Life is characterised by effort at existence. This inherent urge within every human being is a permanent feature observable through history. Effort and struggle are directed towards the achieving of an end which is realised as one's ideal and which mostly remains as a future to the reality of the present state of affairs. The all-round struggle of humanity through the passage of history for achievements of different kinds in the various fields of activity is an indication that life is involved in a restlessness of the human spirit which is eager to overcome its barriers of action and limitations of understanding.
Life's struggle has been, at least at its lowest level, for the overcoming of difficulties in the form of hunger and thirst, heat and cold and the fear of death, all which ever remain as the invariable concomitants of life in general. These features of life's limitations have been never known to change, and they have existed always. There is no hope that they will ever change or cease. Man has also been obsessed with a curiosity to know more and more of himself and the world outside, and this urge for knowledge, too, has not reached its limit as yet. The problems of history are the problems of life, and they are always the same, wherever one is, or whatever one be.
To avoid the turmoils incumbent upon these pressures which come upon him in spite of himself, man has been contemplating in various ways to find a solution and means of encountering them with proper method and technique. From birth to death, it is a long chain of unending effort to fight the difficulties which seem to be preventing him from being at peace with himself and living in ease, with freedom from fear. But these efforts of his have not been of avail in the ultimate sense, for the problems that were besetting him centuries ago are the same to him even today. By no herculean means has man succeeded in getting immune to the onslaughts and the urges of hunger and thirst, or heat and cold. He also lives in a perpetual state of anxiety and fear. The uncertainty concerning oneself comes from three sources: Nature; other living beings; and one's own self. One may within oneself develop complexes and diseases, and none can be completely free from this contingency. There are the fundamental facts of life weighing heavy on one's head, in spite of the limits of education that one might have reached.

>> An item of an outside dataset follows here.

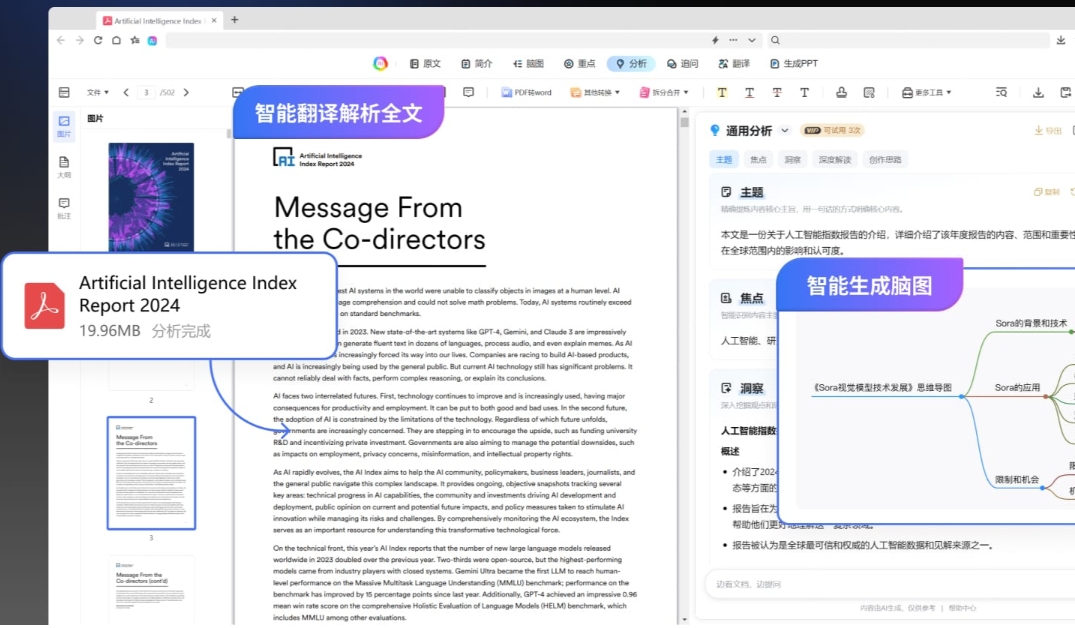Toggle the 批注 annotations panel
The height and width of the screenshot is (628, 1075).
(64, 206)
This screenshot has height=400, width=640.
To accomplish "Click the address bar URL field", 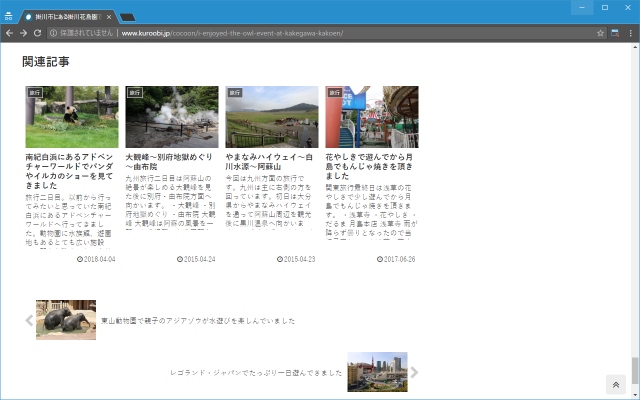I will [x=300, y=33].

There is bound to be the dread of death which can unhinge a person at any moment. The fear of death can be occasioned by three factors; viz., errors committed by oneself; attacks from others outside; and calamities caused by the wrath of Nature itself. For all these things there is no remedy anywhere, though social laws and governmental systems based on ethical and political structures have been framed by the ingenuity of man. But man-made things have never lasted for long. That which had a beginning did also have an end. He who is born has to die.
This frightening atmosphere has not, however, deterred man from endeavouring to face oppositions at every stage they came. Though it would appear that all his attempts were almost akin to the effort at pushing the horizon beyond its boundaries, a futile adventure bringing no result whatsoever, the hopes of man have never ceased, and they will never cease. There is, at the background of his personality, an inkling of his being capable of breaking boundaries and overstepping limitations of understanding and gaining sway over all things. Though he has never done this in all history, the passage of history itself is a testimony of human aspiration to reach unlimited suzerainty over everything. It is not merely this much; human desire goes further into the deep longing to make the world one's own, nay, to enjoy it. This is a profound psychological secret behind effort and activity.
Man's longing to exercise power, possess things and enjoy pleasure is ostensibly the hidden aim behind every form of his effort both in his private and public life. But it is surprising that this goal is lost sight of in the process of the struggle, and the struggle itself is deified, in some way or other, the means getting confused with the end. This, obviously, is a travesty of affairs, for nothing can be worse than mistaking the toil of the journey for the delight of having reached the destination. Notwithstanding the cautious and investigative processes adopted by man with various techniques of working, he has not been able to avoid this common mistake of humanity in general – the mistake of taking the process for the goal. The reason for this persisting error in all activity is the inability on one's part to distinguish between the form and the content of experience. While the form is identical with the tedium and effort involved in any kind of adventure or activity, the content is the principle of satisfaction in the achievement, which is immanent, though invisible in the process. It is true that man struggles for bread and most of his life is spent in finding ways of earning it. Now, this need to earn one's bread is easily mistaken for the important end to be achieved in life. Unfortunately, the purpose behind earning of bread is quite different, it being a novel type of satisfaction of one's being able to keep one's body and soul together. This is the aim of the search for food, clothing and shelter and the various amenities of life that are regarded as unavoidable essentials to everyone. But, as long as the content is not discovered in the form, life in the world will ever remain a hopeless and unending conflict of conditions and vicissitudes. The significance of this curious difficulty does not come to the surface of man's consciousness, due to which he continues fighting against odds and suffering his life from inception to the grave. The seeking of the meaning implicit in life's processes is philosophy. The working out of philosophy in one's life is the practice of Yoga.